La verdad en nuestro país produce risa. Basta que un humorista agregue a sus rutinas algunas verdades indesmentibles, para que no sólo genere una seguidilla de comentarios, sino que una buena dosis de carcajadas.
A la verdad ya nadie la toma en serio. La mentira sin embargo, es el respetable medio que lo permite todo, sin que a sus usuarios les pase nada.
Mentira e impunidad son el oxígeno del que respiran los sostenedores del sistema. No puede pasar un día sin que estos adelantados no incorporen esta energía vital a sus pulmones y verbos. Después de todo, saben que van a salir indemnes.
Y saben que más allá de los improperios, críticas y malas palabras de unos pocos recalcitrantes, todo va seguir igual. Los escasos medios de comunicación no sistémicos dirán sus opiniones, pero al otro día, volverá salir el sol.
El sistema político está hecho sobre esas bases irreductibles: la mentira y la impunidad. Actuando de consuno, han logrado todo lo que se puede abarcar con la vista. Del mismo modo en que no existen polos aislados, el norte sin el sur es impensable, el negativo sin el positivo es imposible, del mismo modo la mentira con la impunidad forman un par inevitable.
Esa interacción cotidiana ha logrado que sujetos que deberían haber sido juzgados como funcionarios de la dictadura, sigan actuando en política como si nada. Y que sujetos turbios y cobardes hayan ostentado cargos de representación popular en circunstancias que deberían haber sido condenados por asesinos.
Del mismo modo, la mentira y la impunidad, ha permitido que quienes accedieron al poder después de la dictadura y ofrecieron este mundo y el otro, y que no cumplieron lo más mínimo, hayan sido capaces de repetirse en el ejercicio del poder por cuatro veces consecutivas. Y anden por ahí, de lo más campantes.
En algún momento, por trabazones misteriosas de su conciencia, la gente silvestre aceptó que le metieran el dedo y algo más en la boca. Y quizás por el efecto que causa la necesidad de creer en algo, tras la paletada casi nadie dijo nada.

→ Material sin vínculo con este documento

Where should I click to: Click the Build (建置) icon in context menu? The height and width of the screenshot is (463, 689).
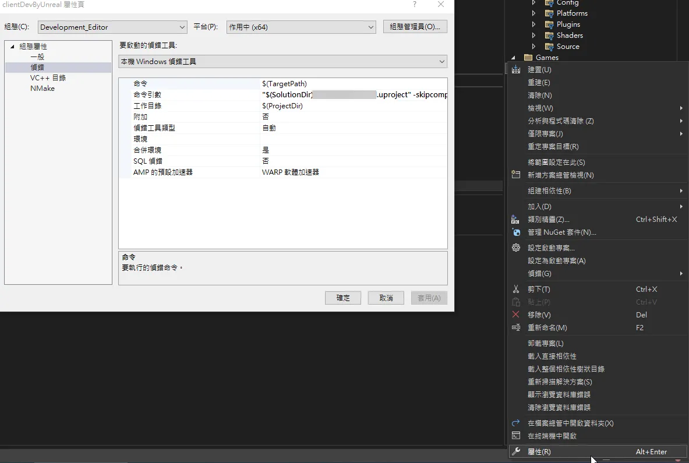point(515,70)
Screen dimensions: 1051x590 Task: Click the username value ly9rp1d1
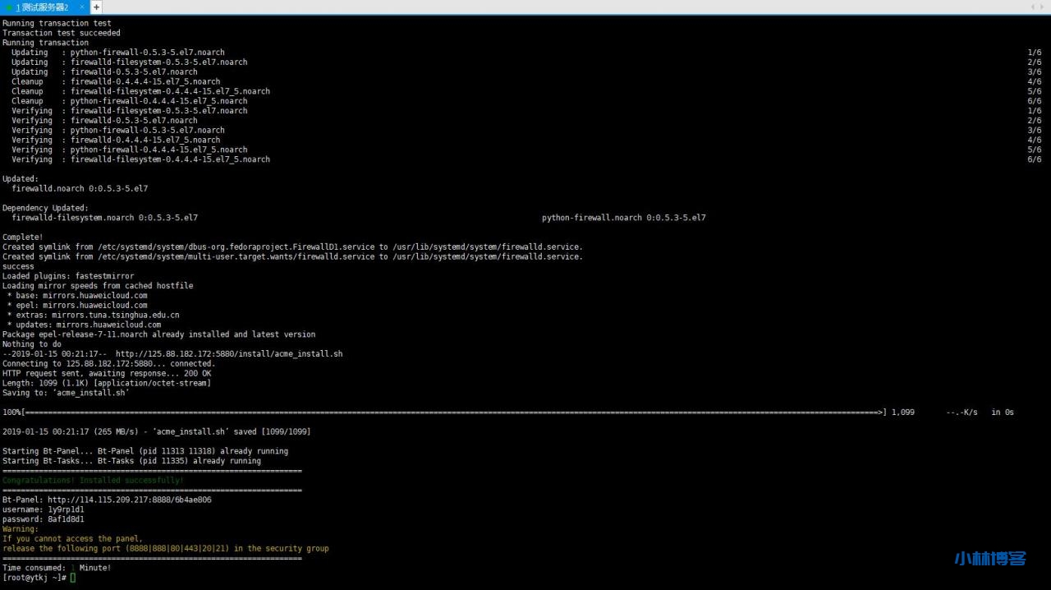pos(66,509)
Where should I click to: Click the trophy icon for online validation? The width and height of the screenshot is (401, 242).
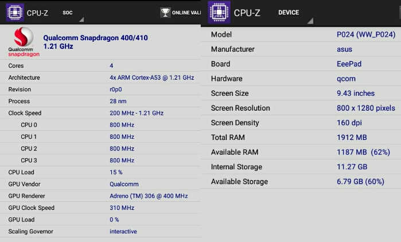pos(165,12)
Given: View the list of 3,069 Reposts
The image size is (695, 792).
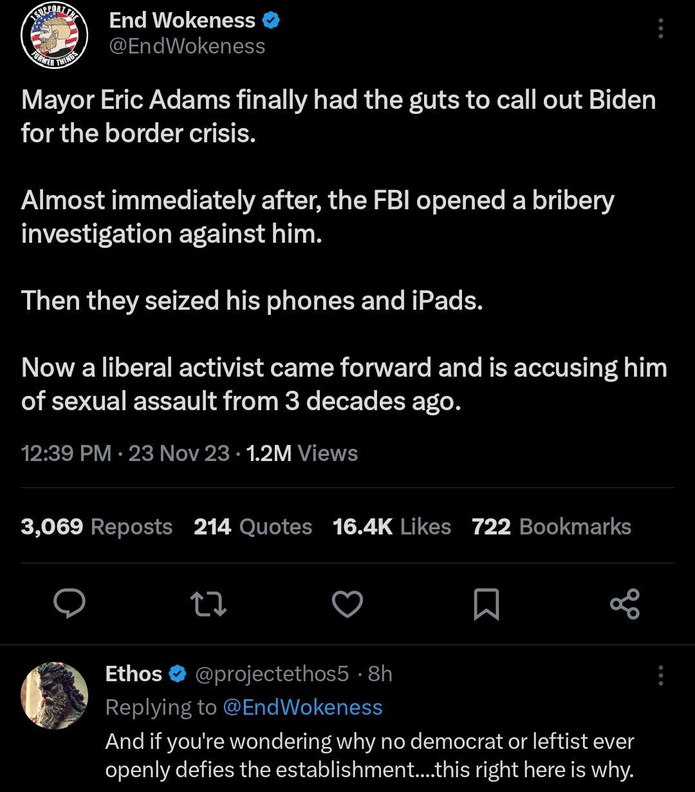Looking at the screenshot, I should click(x=95, y=527).
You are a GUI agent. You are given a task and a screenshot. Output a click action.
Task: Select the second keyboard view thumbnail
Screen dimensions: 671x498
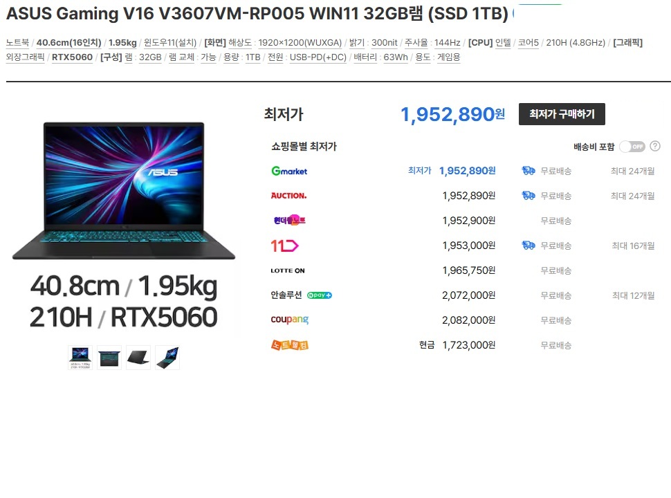point(109,358)
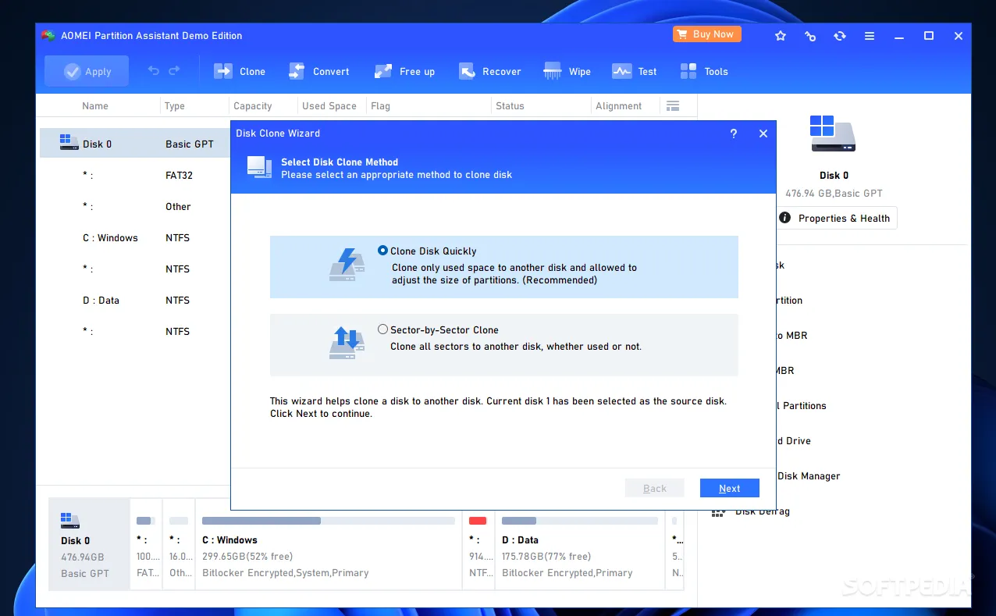Click the Buy Now button
This screenshot has height=616, width=996.
click(x=706, y=34)
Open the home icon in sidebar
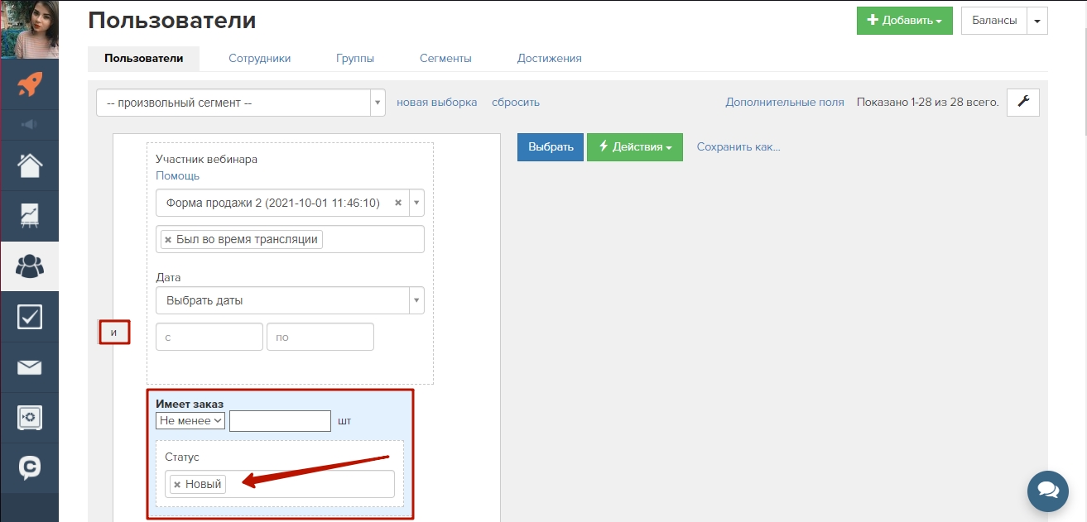 [30, 165]
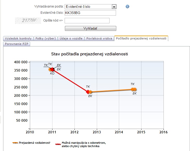Screen dimensions: 190x151
Task: Click the chart title Stav počítadla prejazdenej vzdialenosti
Action: pyautogui.click(x=90, y=54)
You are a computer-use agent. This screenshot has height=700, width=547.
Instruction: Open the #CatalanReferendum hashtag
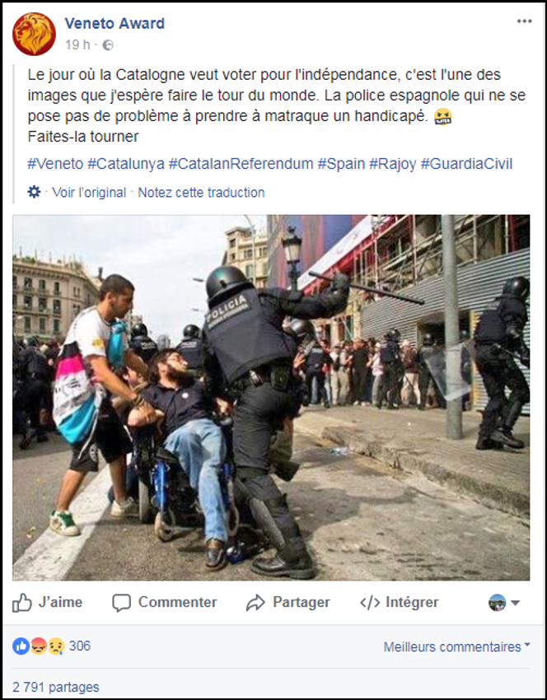pyautogui.click(x=241, y=164)
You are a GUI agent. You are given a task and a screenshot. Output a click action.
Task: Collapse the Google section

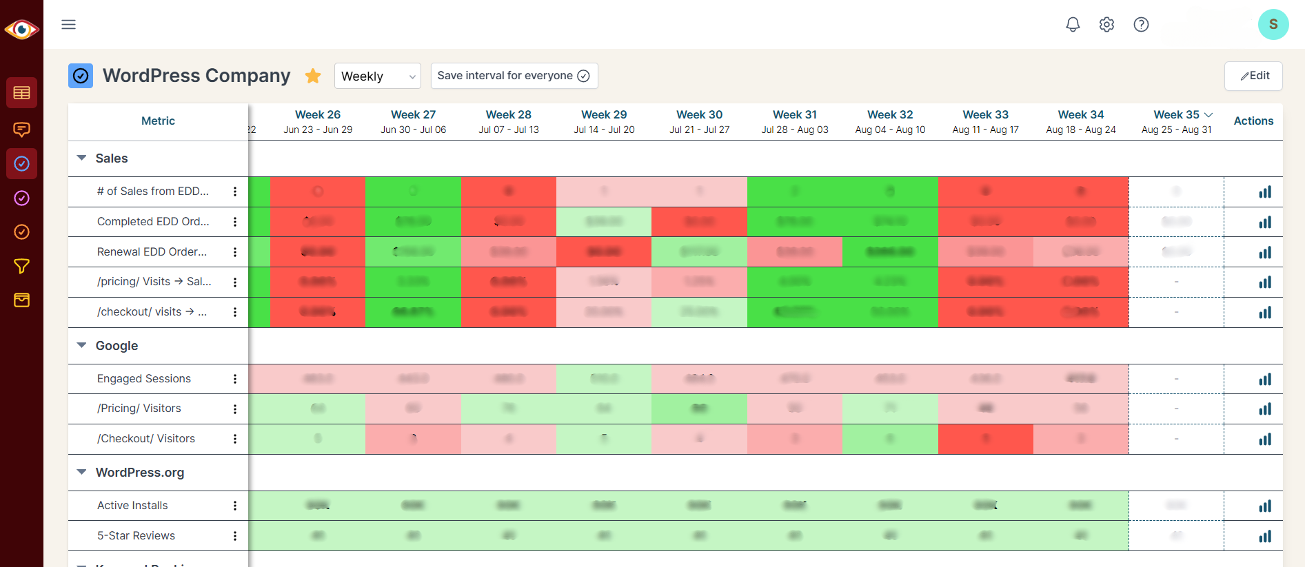coord(82,346)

Cuesta mucho menos aceptar algo, aunque se sepa que es una mentira monumental, que gastar energías en demostrarlo como un chamullo. Parece que resulta menos complicado creer, que no hacerlo.
Hace muchos años los poderosos captaron ese fenómeno: si mientes con movimientos naturales y actúas con desenfado y si tu mentira es enorme, no te va a pasar nada. Corto quedó Goebbels: después de la mentira no queda algo, queda todo. La gente silvestre volverá a creerte cuantas veces lo necesite, hasta crearse la necesidad de ser engrupido por lo menos, una vez al día.
Restringida la democracia a un ejercicio en el cual lo determinante es el dinero invertido, las votaciones han derivado en un trámite algo incómodo que hay que enfrentar cada dos años. Ese acto reproductivo nos hará ver, escuchar y leer todas las mentiras posibles. Desde fotografías falsificadas y risas angelicales, hasta promesas extravagantes y discursos plastificados y huecos.
La gente regala la fracción de soberanía que le corresponde, a condición de ser objeto de alguna mentira. Para la gente crédula, así es la vida.
Todos quienes participan del festín permanente de repartirse la torta del poder, usan la misma técnica. No puede existir un político que no utilice estas herramientas irrenunciables, más allá de las declamaciones, principios o historia. El sistema no aceptaría un sujeto que no diga mentiras. Decir la verdad es un ejercicio de suicidio.
El sistema cuenta con la candidez bien alimentada de la gente silvestre que necesita creer en algo porque de lo contrario se la saca de su cómoda inercia. Pocas cosas tan ásperas como tener que pensar; nada mejor que no hacerse problemas.
Por eso resulta un chiste que haya quienes crean que al sistema lo van a cambiar sus custodios. ¿Usted cree que los sostenedores del modelo habrían de impulsar un cambio que ponga el riesgo todo lo que han logrado?
Es raro que los comediantes de la tele no hayan integrado a sus rutinas estas graciosas cuestiones.